SEITENAUSZUG —

Deswegen investiere der Ortenaukreis auch weiterhin in seine sonderpädagogischen Bildungsangebote, bekräftigte der Landrat. Gerade wird in unmittelbarer Nähe zur Georg-Wimmer-Schule die Brüder-Grimm-Schule für Sprachbehinderte neu gebaut. Das Außengelände mit umfangreichen Sport- und Spielmöglichkeiten können künftig die Schülerinnen und Schüler beider Schulen gemeinsam nutzen.  

Die Georg-Wimmer-Schule in Lahr besuchen aktuell 84 Schüler in 13 Klassen. Angeschlossen sind ein Schulkindergarten mit zehn Kindern in zwei Gruppen sowie eine sonderpädagogische Beratungsstelle. In Kooperation mit der Schutterlindenberg-Schule sind eine Außenklasse eingerichtet, in der fünf Schüler in inklusiver Form unterrichtet werden, sowie eine Kooperationsklasse mit acht Schülern, die sich gegenseitig besuchen. Zudem bietet die Schule in Zusammenarbeit mit der benachbarten Beruflichen Schule im Mauerfeld eine Berufsvorbereitende Einrichtung, die Schüler auf eine berufliche Tätigkeit auf dem allgemeinen Arbeitsmarkt vorbereitet.  „Die Berufsvorbereitende Einrichtung wird von den Schülern gut angenommen. Wir wünschen uns, dass das Angebot an geeigneten Arbeitsplätzen noch zunimmt, damit in Zukunft möglichst alle Schüler der Berufsvorbereitenden Einrichtung vermittelt werden können“, sagte Schulleiterin Maurer-Wulf.

DATENSÄTZE —

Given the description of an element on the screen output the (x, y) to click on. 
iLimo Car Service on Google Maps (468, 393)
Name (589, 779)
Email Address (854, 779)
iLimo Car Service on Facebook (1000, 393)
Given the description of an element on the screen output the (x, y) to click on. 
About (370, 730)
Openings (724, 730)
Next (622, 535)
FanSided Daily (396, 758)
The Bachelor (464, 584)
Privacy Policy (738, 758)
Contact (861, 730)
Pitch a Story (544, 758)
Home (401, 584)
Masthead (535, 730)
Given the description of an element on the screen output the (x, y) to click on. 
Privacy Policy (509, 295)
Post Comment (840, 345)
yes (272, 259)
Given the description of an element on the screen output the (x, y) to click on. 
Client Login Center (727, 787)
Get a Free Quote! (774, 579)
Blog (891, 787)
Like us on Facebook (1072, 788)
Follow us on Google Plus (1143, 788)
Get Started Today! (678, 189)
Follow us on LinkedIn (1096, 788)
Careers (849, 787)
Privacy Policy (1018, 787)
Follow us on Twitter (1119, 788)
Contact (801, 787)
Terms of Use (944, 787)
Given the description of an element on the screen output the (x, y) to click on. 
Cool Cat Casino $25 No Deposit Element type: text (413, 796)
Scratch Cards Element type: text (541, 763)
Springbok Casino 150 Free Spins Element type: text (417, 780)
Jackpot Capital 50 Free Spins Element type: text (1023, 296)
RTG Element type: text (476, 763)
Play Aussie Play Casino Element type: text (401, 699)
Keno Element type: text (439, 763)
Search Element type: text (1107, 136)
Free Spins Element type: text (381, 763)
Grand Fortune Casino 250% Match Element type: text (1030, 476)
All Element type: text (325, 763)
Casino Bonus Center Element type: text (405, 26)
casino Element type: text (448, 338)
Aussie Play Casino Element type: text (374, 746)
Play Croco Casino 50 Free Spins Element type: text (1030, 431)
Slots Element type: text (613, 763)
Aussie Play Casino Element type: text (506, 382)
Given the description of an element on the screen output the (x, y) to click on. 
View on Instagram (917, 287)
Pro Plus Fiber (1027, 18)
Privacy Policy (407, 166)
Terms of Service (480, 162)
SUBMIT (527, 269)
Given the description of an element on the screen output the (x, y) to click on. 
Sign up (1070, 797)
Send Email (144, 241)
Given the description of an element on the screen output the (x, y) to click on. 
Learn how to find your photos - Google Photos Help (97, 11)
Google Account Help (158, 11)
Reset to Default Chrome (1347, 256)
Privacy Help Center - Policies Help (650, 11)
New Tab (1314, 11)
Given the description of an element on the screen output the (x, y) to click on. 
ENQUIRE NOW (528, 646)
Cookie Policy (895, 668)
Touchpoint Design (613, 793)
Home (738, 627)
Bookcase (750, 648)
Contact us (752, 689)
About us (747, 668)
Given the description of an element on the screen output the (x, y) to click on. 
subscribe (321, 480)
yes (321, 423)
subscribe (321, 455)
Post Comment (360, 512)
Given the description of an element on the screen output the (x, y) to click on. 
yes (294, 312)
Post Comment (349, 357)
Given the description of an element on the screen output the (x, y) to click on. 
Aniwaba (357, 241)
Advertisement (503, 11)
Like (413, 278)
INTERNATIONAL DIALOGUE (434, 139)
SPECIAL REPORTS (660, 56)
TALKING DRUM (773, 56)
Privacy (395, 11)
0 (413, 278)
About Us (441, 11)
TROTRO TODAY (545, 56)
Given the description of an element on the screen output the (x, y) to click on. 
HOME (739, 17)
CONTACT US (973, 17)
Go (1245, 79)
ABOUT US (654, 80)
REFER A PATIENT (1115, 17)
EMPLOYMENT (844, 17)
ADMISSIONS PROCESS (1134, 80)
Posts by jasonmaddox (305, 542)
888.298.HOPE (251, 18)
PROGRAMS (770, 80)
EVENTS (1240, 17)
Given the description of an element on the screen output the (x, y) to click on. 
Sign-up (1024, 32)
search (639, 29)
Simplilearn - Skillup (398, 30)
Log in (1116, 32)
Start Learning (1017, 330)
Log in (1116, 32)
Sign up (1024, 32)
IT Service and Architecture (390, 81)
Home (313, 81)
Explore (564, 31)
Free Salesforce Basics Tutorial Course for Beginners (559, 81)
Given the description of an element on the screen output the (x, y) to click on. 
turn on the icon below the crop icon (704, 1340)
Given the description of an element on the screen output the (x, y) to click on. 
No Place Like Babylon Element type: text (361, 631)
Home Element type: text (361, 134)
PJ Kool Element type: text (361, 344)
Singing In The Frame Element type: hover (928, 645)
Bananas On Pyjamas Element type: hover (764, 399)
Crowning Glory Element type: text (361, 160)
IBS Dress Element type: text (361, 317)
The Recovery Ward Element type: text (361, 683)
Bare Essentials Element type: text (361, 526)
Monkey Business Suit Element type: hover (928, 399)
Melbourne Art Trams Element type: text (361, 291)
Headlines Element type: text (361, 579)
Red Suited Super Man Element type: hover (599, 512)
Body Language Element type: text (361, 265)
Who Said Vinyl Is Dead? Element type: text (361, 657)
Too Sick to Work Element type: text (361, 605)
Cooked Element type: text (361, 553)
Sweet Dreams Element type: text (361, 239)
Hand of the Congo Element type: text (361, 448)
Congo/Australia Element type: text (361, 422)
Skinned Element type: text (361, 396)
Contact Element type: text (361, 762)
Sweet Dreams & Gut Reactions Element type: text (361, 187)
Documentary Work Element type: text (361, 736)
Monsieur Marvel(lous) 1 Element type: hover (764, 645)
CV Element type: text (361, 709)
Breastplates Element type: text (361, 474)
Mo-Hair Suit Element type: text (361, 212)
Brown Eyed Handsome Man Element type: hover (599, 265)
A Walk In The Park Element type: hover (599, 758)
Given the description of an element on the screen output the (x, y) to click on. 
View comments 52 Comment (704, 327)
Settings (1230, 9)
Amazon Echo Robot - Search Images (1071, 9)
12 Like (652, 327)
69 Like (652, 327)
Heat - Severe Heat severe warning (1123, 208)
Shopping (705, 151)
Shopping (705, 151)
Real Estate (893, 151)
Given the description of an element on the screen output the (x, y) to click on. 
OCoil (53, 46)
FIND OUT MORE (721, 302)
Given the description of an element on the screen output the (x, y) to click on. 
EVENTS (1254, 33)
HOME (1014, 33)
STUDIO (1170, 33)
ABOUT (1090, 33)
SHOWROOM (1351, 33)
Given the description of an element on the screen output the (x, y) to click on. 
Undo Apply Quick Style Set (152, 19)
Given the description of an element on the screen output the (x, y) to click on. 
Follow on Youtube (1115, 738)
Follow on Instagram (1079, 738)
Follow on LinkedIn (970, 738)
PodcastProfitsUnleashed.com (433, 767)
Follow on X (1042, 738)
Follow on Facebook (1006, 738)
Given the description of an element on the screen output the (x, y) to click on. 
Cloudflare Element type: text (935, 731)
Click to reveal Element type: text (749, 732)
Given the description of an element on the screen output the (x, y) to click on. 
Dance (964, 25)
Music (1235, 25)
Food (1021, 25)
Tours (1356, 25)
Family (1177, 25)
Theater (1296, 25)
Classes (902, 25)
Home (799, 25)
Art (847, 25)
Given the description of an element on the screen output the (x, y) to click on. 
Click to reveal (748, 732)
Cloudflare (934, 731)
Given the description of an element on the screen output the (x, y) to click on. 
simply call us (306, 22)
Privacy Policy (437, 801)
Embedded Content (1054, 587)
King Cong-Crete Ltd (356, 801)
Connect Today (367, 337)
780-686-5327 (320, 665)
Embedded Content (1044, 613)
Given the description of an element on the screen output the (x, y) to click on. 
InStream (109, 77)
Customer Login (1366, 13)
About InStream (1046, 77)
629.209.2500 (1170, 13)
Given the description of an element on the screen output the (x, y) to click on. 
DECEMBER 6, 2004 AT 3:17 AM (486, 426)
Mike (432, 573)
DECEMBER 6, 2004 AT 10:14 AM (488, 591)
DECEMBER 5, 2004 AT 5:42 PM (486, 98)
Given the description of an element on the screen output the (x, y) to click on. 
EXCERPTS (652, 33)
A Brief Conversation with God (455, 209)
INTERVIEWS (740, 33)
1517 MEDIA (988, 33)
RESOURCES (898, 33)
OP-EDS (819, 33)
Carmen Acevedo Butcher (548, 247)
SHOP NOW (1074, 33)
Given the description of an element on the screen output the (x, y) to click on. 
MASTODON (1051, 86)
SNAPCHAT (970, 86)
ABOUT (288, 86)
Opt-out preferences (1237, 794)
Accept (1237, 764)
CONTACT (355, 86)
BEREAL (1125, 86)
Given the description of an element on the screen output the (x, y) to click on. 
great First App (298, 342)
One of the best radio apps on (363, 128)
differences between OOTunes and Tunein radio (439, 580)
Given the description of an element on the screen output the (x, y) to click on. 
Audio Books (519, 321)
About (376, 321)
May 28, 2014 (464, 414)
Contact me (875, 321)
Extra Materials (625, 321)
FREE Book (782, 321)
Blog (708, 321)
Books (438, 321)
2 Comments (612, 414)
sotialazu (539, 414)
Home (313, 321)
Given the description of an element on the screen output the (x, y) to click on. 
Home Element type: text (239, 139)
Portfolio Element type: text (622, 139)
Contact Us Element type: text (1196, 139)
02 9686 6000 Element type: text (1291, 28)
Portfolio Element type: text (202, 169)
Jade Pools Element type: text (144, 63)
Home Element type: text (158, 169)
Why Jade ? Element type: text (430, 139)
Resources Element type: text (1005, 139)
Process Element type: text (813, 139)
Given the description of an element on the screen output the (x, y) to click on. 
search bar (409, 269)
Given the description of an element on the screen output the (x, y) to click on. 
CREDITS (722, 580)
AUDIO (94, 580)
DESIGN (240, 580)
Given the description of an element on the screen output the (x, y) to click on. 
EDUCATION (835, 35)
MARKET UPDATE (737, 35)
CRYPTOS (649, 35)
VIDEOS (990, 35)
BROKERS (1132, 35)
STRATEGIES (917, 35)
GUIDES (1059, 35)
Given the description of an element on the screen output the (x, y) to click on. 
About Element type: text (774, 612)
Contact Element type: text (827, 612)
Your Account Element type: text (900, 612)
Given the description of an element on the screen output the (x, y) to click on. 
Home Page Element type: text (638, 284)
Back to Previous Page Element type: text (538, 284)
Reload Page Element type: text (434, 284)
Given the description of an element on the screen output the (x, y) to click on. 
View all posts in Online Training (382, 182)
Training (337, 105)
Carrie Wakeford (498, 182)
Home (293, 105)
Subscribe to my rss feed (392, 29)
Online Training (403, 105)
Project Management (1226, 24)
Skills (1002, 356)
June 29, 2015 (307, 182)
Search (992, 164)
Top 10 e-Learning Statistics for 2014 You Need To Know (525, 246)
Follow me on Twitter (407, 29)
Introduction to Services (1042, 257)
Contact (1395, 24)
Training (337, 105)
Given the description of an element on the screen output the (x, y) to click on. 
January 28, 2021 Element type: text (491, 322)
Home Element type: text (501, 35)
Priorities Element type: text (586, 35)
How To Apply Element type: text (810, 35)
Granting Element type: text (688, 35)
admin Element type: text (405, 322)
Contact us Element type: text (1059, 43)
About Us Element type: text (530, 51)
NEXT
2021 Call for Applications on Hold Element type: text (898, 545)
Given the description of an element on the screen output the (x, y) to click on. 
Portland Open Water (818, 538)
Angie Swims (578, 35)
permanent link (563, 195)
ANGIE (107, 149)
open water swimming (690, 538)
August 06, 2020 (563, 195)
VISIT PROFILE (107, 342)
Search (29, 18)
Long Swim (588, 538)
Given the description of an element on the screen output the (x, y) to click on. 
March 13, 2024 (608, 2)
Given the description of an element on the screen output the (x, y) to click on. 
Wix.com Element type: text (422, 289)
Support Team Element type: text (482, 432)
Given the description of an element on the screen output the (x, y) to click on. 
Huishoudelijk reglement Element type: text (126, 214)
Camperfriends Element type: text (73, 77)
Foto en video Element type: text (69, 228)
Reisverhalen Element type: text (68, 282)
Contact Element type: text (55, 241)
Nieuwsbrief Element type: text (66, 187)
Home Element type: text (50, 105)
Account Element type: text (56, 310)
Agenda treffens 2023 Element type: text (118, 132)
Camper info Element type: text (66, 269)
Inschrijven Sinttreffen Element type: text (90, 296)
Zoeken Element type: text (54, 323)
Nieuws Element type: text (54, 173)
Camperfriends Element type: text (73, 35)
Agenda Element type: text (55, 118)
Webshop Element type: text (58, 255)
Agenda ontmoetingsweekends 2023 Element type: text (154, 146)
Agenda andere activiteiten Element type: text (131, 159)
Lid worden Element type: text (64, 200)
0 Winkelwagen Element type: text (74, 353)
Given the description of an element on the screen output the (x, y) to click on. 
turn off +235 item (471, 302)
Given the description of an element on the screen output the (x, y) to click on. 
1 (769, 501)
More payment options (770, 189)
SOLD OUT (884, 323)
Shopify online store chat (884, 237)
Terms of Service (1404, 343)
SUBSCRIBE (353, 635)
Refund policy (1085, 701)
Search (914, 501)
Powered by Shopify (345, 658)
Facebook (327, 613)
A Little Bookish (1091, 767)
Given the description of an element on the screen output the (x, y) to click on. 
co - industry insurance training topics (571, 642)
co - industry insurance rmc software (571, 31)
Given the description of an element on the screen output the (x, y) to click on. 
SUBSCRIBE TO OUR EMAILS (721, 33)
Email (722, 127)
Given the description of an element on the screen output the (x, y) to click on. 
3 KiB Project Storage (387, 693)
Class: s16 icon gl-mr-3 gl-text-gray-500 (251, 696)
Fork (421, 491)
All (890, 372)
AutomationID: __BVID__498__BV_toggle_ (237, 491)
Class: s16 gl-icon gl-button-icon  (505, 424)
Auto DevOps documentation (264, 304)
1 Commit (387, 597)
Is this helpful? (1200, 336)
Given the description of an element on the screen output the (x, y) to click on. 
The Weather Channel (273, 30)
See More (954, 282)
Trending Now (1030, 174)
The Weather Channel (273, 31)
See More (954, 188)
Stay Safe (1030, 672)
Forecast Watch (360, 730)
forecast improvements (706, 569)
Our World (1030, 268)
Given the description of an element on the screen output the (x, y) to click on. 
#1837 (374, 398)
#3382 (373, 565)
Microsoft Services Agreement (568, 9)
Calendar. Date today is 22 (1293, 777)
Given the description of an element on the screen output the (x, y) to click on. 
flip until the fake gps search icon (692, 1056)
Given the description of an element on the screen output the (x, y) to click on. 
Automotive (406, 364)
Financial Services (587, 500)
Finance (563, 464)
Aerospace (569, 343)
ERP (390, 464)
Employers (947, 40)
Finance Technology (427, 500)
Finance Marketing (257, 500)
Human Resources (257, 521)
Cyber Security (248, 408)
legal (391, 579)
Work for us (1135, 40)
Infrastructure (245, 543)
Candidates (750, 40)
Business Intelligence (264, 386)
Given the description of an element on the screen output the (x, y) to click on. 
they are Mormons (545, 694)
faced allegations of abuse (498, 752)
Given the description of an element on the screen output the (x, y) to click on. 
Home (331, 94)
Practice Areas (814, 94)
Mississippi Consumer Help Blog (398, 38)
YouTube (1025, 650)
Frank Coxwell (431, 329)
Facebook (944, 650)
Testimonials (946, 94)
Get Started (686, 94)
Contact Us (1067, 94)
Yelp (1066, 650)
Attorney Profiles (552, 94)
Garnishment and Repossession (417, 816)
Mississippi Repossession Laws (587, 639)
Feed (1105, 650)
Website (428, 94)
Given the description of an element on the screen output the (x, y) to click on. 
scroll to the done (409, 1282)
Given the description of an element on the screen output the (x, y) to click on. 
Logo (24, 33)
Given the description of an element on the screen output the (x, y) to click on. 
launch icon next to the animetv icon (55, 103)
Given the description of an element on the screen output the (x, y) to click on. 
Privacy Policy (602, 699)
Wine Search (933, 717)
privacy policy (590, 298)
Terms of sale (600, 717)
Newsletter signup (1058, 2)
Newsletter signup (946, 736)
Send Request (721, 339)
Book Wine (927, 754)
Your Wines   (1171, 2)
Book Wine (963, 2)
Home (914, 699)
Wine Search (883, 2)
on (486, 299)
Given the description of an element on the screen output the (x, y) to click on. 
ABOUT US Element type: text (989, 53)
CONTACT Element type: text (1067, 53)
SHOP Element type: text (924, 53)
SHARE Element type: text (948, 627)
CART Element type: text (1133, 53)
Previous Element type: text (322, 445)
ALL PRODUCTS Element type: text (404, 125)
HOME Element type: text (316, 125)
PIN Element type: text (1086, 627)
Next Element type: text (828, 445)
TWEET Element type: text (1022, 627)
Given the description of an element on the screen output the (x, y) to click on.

AUFGABEN UND ÜBUNGEN —
[1] Prüfe bitte, ob die Aussagen (a), (b) und (c) mit dem Seitenauszug übereinstimmen, und belege jede Antwort mit den entscheidenden Worten daraus: (a) Die Brüder-Grimm-Schule wird in der Nähe der Georg-Wimmer-Schule neu gebaut. (b) Die Georg-Wimmer-Schule besuchen derzeit 84 Schüler in 15 Klassen. (c) In der Außenklasse werden acht Schüler unterrichtet.
[2] Mit welcher Schule arbeitet die Georg-Wimmer-Schule laut dem Seitenauszug bei der Berufsvorbereitenden Einrichtung zusammen?
Die Datensätze spielen hierbei keine Rolle.

LÖSUNGEN —
[1]
(a) Ja: „Gerade wird in unmittelbarer Nähe zur Georg-Wimmer-Schule die Brüder-Grimm-Schule für Sprachbehinderte neu gebaut.“
(b) Nein: „Die Georg-Wimmer-Schule in Lahr besuchen aktuell 84 Schüler in 13 Klassen.“
(c) Nein: „eine Außenklasse eingerichtet, in der fünf Schüler in inklusiver Form unterrichtet werden“

[2] Mit der benachbarten Beruflichen Schule im Mauerfeld.